Firstly, an apology is in order.  The lives of faithful people both black and white were destroyed, upended, devastated by this doctrine.  There are generations and generations of Black and Coloured folk who have had to wonder who they are in God’s eyes because  church leaders sustained a discourse that blatantly positioned them as inferior.   They need an apology.

There were those who were excommunicated for their outspoken criticism of the church’s position on the divine order of mortal color – have they received an apology and a reinstatement– even posthumously?  They deserve an apology.

And there are white folk who have been lead astray be a vicious doctrine upheld by white men.  White priesthood leaders who have not had to think about what their own race means in the order of  Godly things and have apparently  privileged their own credibility as inspired religious leaders above their need to put things right, and they have not put things right when they could have been put right – white folk deserve an apology for being lead to believe things that are simply not true.
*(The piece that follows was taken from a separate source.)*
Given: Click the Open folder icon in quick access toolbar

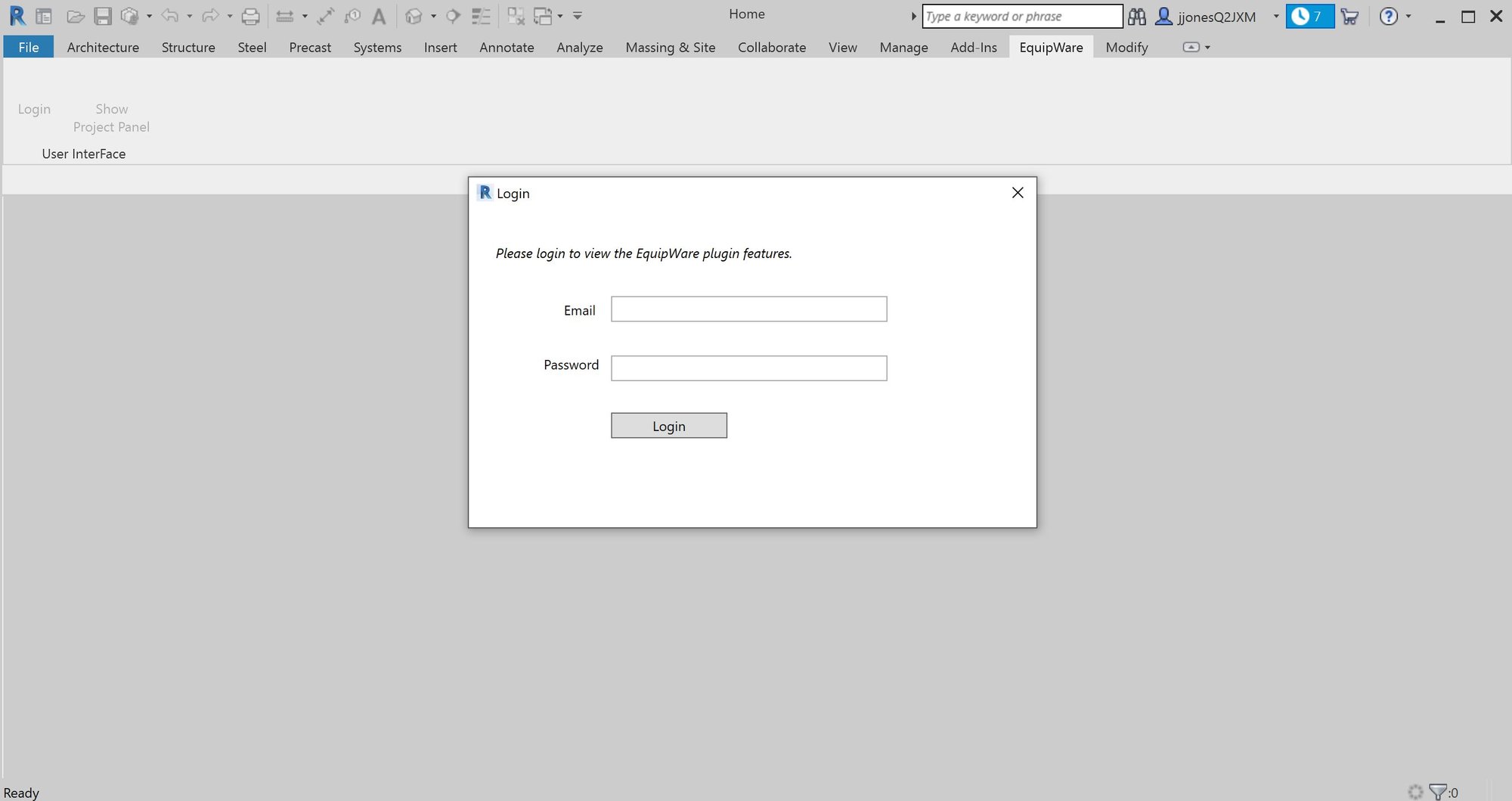Looking at the screenshot, I should [x=75, y=16].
And this admission has taken a long, long time, too long in fact – a wait that deserves an apology in and of itself.

Secondly, this is not something for the newsroom alone.  This is not an incidental explanation that gets to sneak in quietly on a discrete webpage.  The racial theories of the past were declared, understood and promulgated as doctrines and thus need to be officially repudiated in General Conference, as letters to be read by Bishoprics to their congregations, in addendum documents  provided with curriculum materials.  This statement should have come with an explanatory letter from the First Presidency, signed by the First Presidency and Quorum of the Twelve and backed up with procedures for  dealing with those who continue to teach and preach these spurious doctrines.  There must be some protection for those who will continue to be affected by those who cling to these false doctrines, and feel justified in preaching them in church.  Will those who refuse to part with their racist accounting of the order of heaven be treated as harshly as those who had in the past raised  the voice of protest to those racist doctrines?
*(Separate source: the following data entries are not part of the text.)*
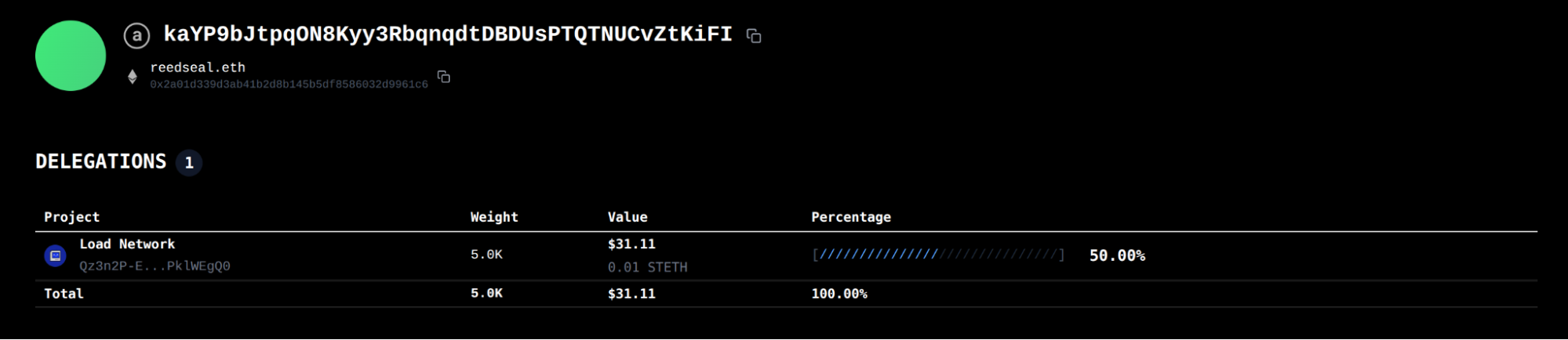Click the 50.00% percentage value

tap(1117, 255)
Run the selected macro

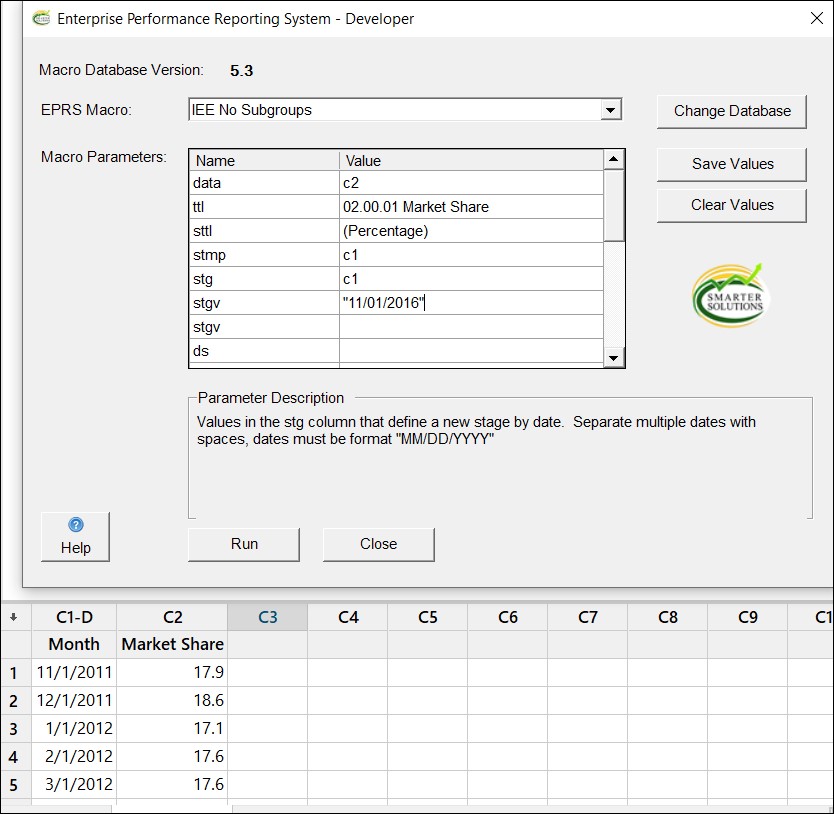pyautogui.click(x=243, y=544)
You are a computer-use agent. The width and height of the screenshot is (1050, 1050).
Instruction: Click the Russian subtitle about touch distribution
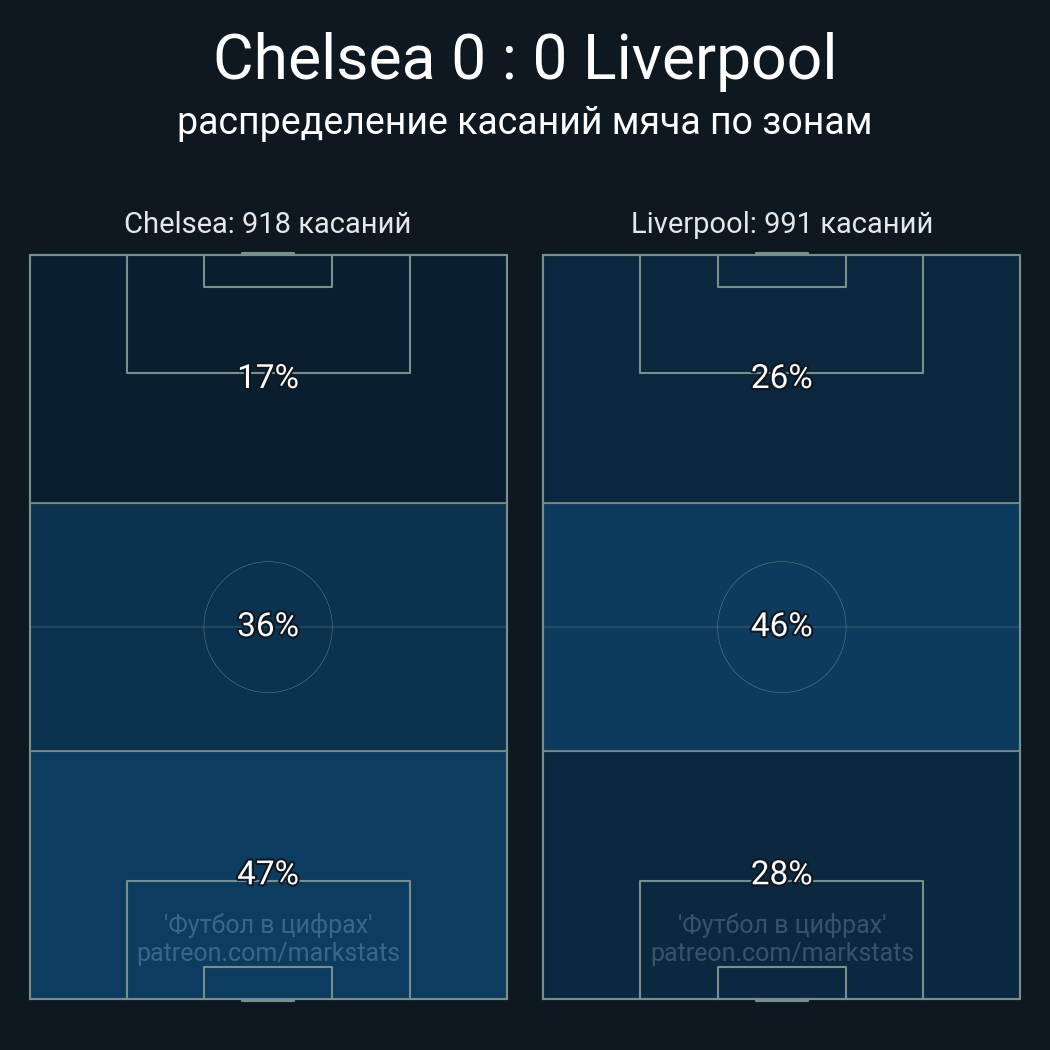tap(524, 122)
Thirdly, we need to find a way of talking about the fact that a few good men alone don’t equal God.  We need to accept the dangers in privileging mortal leadership above the sovereignty of God, and the efficacy of scripture.   Because we are a largely white conservative church, not just in terms of demographics, but in terms of culture, power and influence, perhaps we imagine that the question of race is incidental, irrelevant or not necessary in terms of questions pertaining to our personal salvation.  But there are huge implications in this admission of wrong that now need to be tackled;

1)   Those we had thought were talking to God, had in fact made a God of their culture, their politics, their privilege, their race.  They were wrong.  What else have they been wrong about?

2)   Given that they were wrong and it has taken the Brethren this long to admit it, what do we  accept now as doctrine that might be repudiated in a few years time?

3)   Where are the curriculum lessons that address our need to deal with  institutional and even prophetic error?

4)   Will we be protected in our objection to other forms of prejudice that have been weaved into the fabric of our organization?  Does this give us a justification to raise a protest to this as well?  Can we now thumb the ‘Brethren’ and tell them that they simply can’t be trusted?

Don’t get me wrong, I believe the statement, though frustratingly overdue, to be a relief, and absolutely necessary, I’m not so churlish as to deny its importance.  But over time I’ve seen the church make statements for one of two reasons.  One as a PR exercise to mitigate for public criticism, and one as a concerted effort to teach and influence the ‘right’ thinking of its members.  Without the extra effort to ‘put right’, to repent, this statement appears to be in the former category.  Great, but just not great enough.